Il segno caratteristico essenziale della pittura bizantina è la profondità, è in primissimo luogo agiografia, è arte al servizio della Chiesa, un'arte di diaconia spirituale.
Il grande difensore delle icone durante il primo periodo della crisi iconoclastica, Giovanni Damasceno, denomina le icone "libri degli illetterati". La forza singolare ed insostituibile dell'icona parlerebbe direttamente alle anime dei fedeli, ancora più dell'annunzio e del rimanente insegnamento della Chiesa, come sottolineava anche Gregorio di Nissa, che scrive: "Pittura silenziosa su parete parla di più e dice cose più utili" .
Mezzojuso, che fa capo all'Eparchia di Piana degli Albanesi, conserva un enorme patrimonio di icone, alcune portate dall'Oriente, altre fatte venire dalla Grecia, altre dipinte in Sicilia.
Alcuni affermano che la maggior parte delle icone di Mezzojuso sono di Creta o della scuola cosiddetta cretese. La scuola cretese, dopo la caduta di Costantinopoli, è quella che rappresenta il meglio della pittura iconografica; le altre grandi maestranze costantinopolitane sono passate dalla Grecia a Creta e fino alla fine del '600 il meglio delle icone greche sono di produzione dell'isola di Creta. Fra tutti gli artisti‑rivelazione che hanno operato a Mezzojuso, basta accennare a Ioannichios.
L'importanza di Ioannichios non si esaurisce nel fascino e nella eccellenza delle sue opere. E' la coerenza di una "Biografia artistica" che lo rende significativo per la documentazione dell'arte.
Grazie al delinearsi di questo eccezionale "cursus", possiamo ritenere la Sicilia nord‑occidentale, ovvero la Provincia di Palermo in particolare, luogo non solo di attrazione ma anche di prodozione di icone greche di puro stile cretese. Più o meno contemporanei di Ioannichios sono due altri eccezionali iconografi anonimi dei quali si ha una serie di icone ciascuno, la prima della metà del '600, la seconda della fine dello stesso secolo.
Sempre della seconda metà del '600 è la tavola illustrativa, che accomuna cinque temi iconografici distinti: è la "Epi Si cheri" del ben noto Leo Moschos, appartenente ad una famiglia di iconografi conosciuti a Venezia e nei territori veneziani.

********************

_Obiettivo indicato_: Riscrivi la parte del brano sulle icone di Mezzojuso che comincia con "Mezzojuso, che fa" e prosegue fino a "la documentazione dell'arte.", sostituendo "icone" con "immagini sacre".

_Materiale fornito_:
********************

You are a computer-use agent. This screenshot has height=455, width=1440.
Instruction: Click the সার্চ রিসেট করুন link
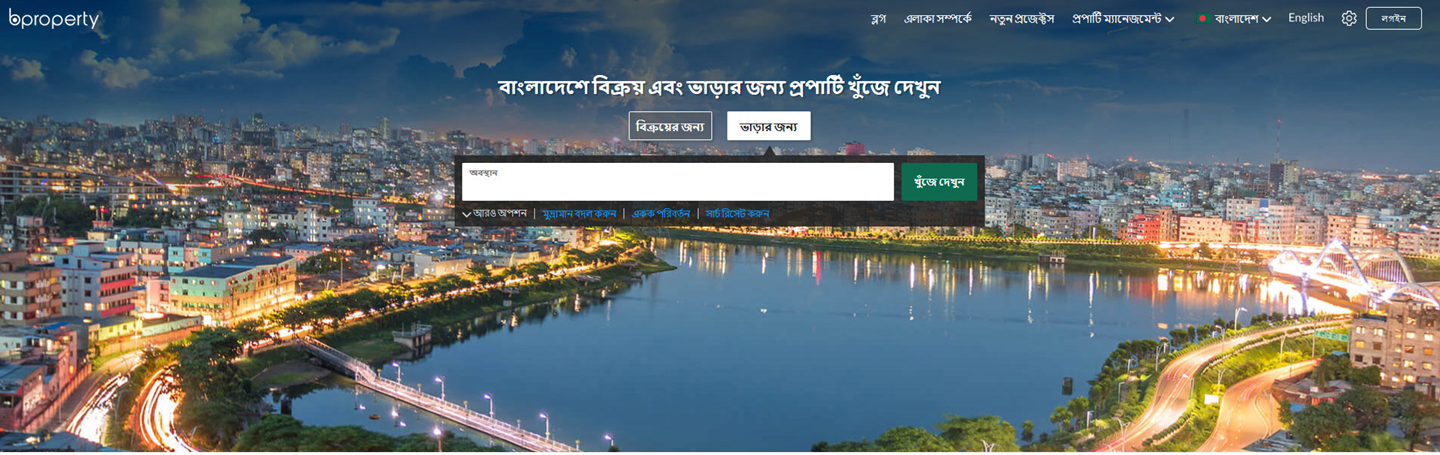tap(737, 214)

********************

_Risposta scritta_:
Mezzojuso, che fa capo all'Eparchia di Piana degli Albanesi, conserva un enorme patrimonio di immagini sacre, alcune portate dall'Oriente, altre fatte venire dalla Grecia, altre dipinte in Sicilia.
Alcuni affermano che la maggior parte delle immagini sacre di Mezzojuso sono di Creta o della scuola cosiddetta cretese. La scuola cretese, dopo la caduta di Costantinopoli, è quella che rappresenta il meglio della pittura iconografica; le altre grandi maestranze costantinopolitane sono passate dalla Grecia a Creta e fino alla fine del '600 il meglio delle immagini sacre greche sono di produzione dell'isola di Creta. Fra tutti gli artisti‑rivelazione che hanno operato a Mezzojuso, basta accennare a Ioannichios.
L'importanza di Ioannichios non si esaurisce nel fascino e nella eccellenza delle sue opere. E' la coerenza di una "Biografia artistica" che lo rende significativo per la documentazione dell'arte.